**Problem to solve:**
Answer these questions about the mountain bike racing post below:
1. Which trail does the writer climb during the race?
2. Who rode the warm-up lap of the course with the writer?
3. For how long did the writer's heart rate stay at or above 175 bpm?

**Excerpt:**
Tuesday night hosted the 2nd race in the Laramie mountain bike race series. Looking at the course map Monday night, I began to prepare myself for yet another fun sufferfest. While racing up the torturous technical, steep mile of Aspen trail, I began to think about how racing my mountain bike is very different from running races.
1. I have a chance to place well in mountain bike races. In running races I just try to beat my previous time or come in at a certain time range. (Except for that one time at the 10k trail race in Breckinridge that I won my class-it was a fluke). Because I actually stand a chance in mountain bike races, I have to procure a strategy ahead of time. The strategy has more to do with terrain, starts, heart rate, ect. In running, I try to keep it a certain pace. Strategy is far more generalized, at least for me, in a running race.
In Tuesday’s race, JWail did a warm up lap of the course with me. He rode behind me, giving me tips as we went.The race starts with steep uphill. Usually I try to get at the front of the pack here, but I am slow at climbing. He told me to keep the cadence high and then when to kick it into gear and go harder. “Recover at the top,” he told me. We stopped at a few techy sections and worked out a line for me to take so that I wouldn’t have to break.
2. Mountain bike races, unless they are the endurance mileage, leave hardly any room for recovery. You are redlining with a max heart rate the whole time. Even when going downhill, you are still either peddaling or maneuvering in such a way that you keep your heart rate up. When JWail told me to recover the above scenario, he followed it with “to about 90-95% max effort.” My hear rate never went below 175 bpm for 1h 40 minutes.

**Provided material:**
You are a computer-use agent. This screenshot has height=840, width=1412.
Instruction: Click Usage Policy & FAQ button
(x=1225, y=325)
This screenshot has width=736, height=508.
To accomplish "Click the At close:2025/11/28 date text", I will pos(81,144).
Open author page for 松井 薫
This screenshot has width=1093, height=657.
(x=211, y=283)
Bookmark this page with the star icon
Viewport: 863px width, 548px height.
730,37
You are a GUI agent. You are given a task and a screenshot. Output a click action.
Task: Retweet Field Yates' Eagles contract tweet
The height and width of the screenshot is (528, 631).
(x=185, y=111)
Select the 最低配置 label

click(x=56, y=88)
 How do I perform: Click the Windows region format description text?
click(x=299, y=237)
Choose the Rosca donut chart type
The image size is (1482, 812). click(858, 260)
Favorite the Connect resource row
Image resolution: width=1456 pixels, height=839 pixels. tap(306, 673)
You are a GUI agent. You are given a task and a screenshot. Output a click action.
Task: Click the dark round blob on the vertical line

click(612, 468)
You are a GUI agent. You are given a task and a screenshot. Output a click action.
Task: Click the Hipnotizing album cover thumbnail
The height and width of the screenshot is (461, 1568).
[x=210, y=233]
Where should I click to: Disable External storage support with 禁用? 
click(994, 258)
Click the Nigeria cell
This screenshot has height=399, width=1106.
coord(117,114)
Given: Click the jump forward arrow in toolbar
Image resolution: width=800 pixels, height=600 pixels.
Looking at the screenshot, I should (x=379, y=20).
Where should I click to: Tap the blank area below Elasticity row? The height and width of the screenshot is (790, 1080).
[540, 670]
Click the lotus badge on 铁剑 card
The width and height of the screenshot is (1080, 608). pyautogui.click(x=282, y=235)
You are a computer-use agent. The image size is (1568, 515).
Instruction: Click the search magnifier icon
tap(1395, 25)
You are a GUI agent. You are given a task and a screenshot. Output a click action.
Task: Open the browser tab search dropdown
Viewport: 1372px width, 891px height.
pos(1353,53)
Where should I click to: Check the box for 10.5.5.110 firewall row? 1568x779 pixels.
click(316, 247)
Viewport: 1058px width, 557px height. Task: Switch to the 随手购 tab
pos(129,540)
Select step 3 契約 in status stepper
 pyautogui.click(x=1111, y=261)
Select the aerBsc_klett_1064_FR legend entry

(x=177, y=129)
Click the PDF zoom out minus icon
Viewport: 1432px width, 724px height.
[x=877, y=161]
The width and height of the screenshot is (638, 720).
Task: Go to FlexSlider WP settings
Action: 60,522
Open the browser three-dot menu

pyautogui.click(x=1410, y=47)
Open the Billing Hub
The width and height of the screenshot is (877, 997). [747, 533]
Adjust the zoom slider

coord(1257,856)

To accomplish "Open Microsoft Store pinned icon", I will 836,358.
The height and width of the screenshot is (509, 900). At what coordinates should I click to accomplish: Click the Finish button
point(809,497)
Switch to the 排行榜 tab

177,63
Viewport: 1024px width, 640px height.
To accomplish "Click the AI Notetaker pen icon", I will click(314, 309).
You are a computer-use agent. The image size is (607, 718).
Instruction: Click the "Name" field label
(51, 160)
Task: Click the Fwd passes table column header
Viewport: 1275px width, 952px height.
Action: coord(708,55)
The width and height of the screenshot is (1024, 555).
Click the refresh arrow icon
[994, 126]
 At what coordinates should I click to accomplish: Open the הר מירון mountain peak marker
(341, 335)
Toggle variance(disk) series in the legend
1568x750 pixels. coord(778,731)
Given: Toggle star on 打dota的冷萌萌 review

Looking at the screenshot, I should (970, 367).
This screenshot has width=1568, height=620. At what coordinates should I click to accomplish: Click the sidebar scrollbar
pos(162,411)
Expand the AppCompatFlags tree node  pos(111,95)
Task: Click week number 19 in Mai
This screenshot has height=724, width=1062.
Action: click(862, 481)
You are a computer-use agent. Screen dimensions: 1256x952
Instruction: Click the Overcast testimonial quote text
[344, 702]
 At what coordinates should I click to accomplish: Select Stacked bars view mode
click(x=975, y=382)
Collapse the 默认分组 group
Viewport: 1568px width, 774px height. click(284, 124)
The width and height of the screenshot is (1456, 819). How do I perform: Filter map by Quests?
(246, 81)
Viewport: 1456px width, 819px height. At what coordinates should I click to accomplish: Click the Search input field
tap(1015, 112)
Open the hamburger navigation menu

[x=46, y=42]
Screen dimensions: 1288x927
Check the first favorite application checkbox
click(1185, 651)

**Output for this task:**
1. Aspen trail
2. JWail
3. 1 hour 40 minutes